ApoE4 increases your risk of getting AD and being a woman puts an increased risk as well; those are 2 of the main risk factors with older age. But when you're positive on the PET biomarker, at that time, we’re pretty sure that you have the pathology related to AD in your brain. For the plasma biomarker, there can be other information that can help us decide the level of risk based on the blood biomarker.
If I could rephrase the question a little bit, because where do we want to go with this? We want to identify patients for preventive trials. Then eventually we want to have a treatment to really help people slow down the disease, even before cognitive impairment.
One thing that we need to put more emphasis on is trying to understand why women and ApoE4 carriers are more at risk. The ApoE4 allele is the ancestral allele. In evolution, at 1 point, it was a good thing to be an ApoE4 carrier. However, now it’s a risk factor. So why? How has it become a risk factor?
I think that in terms of prevention, these are the types of questions we should ask ourselves. Another thing I was discussing in the plenary is that we know now a lot about the preclinical phase of the disease, but we don’t know why patients start that phase. What brings a patient from normal aging, whatever that means, to being in the preclinical phase of the disease?
If you look in terms of age, the preclinical phase of AD probably starts in the 50s. This is exactly the age at which women usually go through menopause transition. One of the things we discussed is: Is it possible that the changes happening in menopause, such as changes in glucose metabolism, changes in insulin, vascular factors, could that set the stage to help the proteins come together? And could that facilitate the actual start of AD? I think that these are the types of research questions we should be asking.
There is increasing evidence suggesting that if you miss a night of sleep, that’s going to change your fluid biomarkers of amyloid and tau. If you don’t sleep, you have more elevated levels of amyloid and tau. It’s a bit complicated because the amyloid in the fluid goes down, but if you’re sleep-deprived for 1 night, it’s going to change your amyloid and tau fluid biomarkers.
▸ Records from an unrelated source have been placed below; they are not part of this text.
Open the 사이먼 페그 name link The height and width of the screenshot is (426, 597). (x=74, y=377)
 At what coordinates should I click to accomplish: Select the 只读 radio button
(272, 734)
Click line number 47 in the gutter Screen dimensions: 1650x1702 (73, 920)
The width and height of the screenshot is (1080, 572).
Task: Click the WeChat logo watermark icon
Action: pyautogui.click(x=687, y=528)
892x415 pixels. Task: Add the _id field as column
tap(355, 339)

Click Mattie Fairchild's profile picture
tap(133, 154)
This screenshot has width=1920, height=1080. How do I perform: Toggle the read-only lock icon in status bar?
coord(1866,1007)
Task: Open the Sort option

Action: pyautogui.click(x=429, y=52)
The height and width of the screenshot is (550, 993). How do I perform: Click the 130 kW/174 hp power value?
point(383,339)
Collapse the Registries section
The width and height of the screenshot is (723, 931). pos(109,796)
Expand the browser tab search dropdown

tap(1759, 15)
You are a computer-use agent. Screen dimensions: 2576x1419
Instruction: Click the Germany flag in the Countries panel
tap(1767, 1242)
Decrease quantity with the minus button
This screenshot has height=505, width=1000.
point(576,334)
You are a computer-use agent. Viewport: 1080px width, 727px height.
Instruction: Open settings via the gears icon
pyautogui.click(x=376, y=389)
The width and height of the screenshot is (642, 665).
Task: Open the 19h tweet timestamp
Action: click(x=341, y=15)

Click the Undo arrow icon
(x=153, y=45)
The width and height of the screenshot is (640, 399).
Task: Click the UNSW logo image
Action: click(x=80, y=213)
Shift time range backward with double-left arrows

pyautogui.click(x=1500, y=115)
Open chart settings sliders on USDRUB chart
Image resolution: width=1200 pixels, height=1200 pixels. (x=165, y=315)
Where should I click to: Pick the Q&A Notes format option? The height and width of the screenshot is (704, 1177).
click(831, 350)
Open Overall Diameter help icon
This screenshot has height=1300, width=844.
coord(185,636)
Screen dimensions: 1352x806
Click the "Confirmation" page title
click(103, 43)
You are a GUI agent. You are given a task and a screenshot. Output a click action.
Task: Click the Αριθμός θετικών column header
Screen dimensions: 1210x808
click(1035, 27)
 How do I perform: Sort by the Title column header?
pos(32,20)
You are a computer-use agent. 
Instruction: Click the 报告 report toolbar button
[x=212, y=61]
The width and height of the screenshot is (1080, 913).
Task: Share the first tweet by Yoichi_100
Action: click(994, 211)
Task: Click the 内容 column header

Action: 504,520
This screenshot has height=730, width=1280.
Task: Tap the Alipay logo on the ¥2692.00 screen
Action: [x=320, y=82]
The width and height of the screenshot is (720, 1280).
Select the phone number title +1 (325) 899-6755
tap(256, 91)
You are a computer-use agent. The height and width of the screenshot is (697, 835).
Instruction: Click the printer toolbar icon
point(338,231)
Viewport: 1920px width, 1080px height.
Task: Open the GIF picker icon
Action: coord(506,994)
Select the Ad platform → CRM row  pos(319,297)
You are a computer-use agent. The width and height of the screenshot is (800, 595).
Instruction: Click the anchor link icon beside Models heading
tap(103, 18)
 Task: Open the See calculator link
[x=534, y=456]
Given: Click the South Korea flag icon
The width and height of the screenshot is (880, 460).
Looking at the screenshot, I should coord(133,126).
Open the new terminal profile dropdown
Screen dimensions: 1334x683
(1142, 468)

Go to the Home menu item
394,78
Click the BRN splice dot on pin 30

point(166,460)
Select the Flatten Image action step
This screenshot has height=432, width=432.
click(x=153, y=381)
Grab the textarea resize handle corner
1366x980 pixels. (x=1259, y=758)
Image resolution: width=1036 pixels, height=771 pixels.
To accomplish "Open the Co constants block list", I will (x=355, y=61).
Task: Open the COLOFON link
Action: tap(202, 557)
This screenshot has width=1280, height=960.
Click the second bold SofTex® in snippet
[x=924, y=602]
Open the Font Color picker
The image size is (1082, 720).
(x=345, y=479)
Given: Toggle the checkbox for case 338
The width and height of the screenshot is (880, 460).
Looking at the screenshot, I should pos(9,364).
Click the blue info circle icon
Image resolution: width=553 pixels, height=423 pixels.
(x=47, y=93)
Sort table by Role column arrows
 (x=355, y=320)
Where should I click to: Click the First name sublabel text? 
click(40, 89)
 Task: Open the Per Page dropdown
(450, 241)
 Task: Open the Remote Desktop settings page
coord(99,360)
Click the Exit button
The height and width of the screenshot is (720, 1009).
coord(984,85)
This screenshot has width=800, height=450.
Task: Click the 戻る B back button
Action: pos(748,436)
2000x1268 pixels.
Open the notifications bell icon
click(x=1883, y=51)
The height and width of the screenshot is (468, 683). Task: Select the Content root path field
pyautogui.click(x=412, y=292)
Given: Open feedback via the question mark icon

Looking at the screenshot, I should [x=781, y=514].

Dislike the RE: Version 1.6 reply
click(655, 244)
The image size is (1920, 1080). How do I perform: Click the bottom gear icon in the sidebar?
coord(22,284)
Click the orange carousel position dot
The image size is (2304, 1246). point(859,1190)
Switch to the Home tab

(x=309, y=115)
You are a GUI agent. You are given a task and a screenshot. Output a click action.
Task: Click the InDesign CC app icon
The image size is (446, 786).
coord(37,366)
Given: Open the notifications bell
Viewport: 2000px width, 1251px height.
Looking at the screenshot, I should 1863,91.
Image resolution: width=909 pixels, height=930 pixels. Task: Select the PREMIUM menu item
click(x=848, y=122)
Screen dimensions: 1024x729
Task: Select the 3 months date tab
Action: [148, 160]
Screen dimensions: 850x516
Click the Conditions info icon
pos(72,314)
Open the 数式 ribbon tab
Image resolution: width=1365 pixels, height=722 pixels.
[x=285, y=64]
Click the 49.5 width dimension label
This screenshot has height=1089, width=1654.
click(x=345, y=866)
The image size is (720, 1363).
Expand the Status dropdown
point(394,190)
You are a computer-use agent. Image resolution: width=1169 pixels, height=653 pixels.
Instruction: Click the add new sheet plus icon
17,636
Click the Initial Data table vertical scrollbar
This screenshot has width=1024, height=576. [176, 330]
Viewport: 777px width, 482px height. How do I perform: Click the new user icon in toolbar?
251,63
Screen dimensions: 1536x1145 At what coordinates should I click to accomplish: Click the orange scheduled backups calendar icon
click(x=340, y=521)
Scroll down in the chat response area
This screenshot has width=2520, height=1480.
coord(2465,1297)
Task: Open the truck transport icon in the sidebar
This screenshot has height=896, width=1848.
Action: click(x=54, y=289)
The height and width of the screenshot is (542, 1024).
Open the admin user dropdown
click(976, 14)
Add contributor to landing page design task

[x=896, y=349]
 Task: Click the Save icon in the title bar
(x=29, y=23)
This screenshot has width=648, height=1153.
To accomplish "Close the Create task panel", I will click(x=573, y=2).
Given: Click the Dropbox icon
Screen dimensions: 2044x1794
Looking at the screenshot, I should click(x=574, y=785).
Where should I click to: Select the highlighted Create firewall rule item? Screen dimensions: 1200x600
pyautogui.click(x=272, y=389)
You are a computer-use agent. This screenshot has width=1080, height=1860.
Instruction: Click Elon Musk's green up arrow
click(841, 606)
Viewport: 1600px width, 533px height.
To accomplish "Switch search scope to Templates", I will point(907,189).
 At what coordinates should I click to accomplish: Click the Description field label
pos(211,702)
We got interested in asking the question: Could we try to modify sleep to try to reduce the risk of AD?
When we were looking at the literature, we found a study from 2023 that suggested that by giving a DORAs, a new class of medication for sleep, individuals who took a DORA acutely had changes in the phosphorylation of tau and also in their levels of amyloid. There is now more recent evidence suggesting that mouse models of AD that are treated with DORA, this sleep drug, show less atrophy in their brain when followed over time. They have less phosphorylation of tau, and also, microglial processes related to inflammation are changed.
It seems that DORA, this sleep medication, seems to be protective against starting to accumulate these plaques in the brain. We’re going to test that at McGill University. We’re going to enroll preventive participants, and then we’re going to put them either on the placebo or on the DORA, follow them for 1 year, and then see if we were able, in that year, to change the fluid biomarkers suggesting early pathological processes.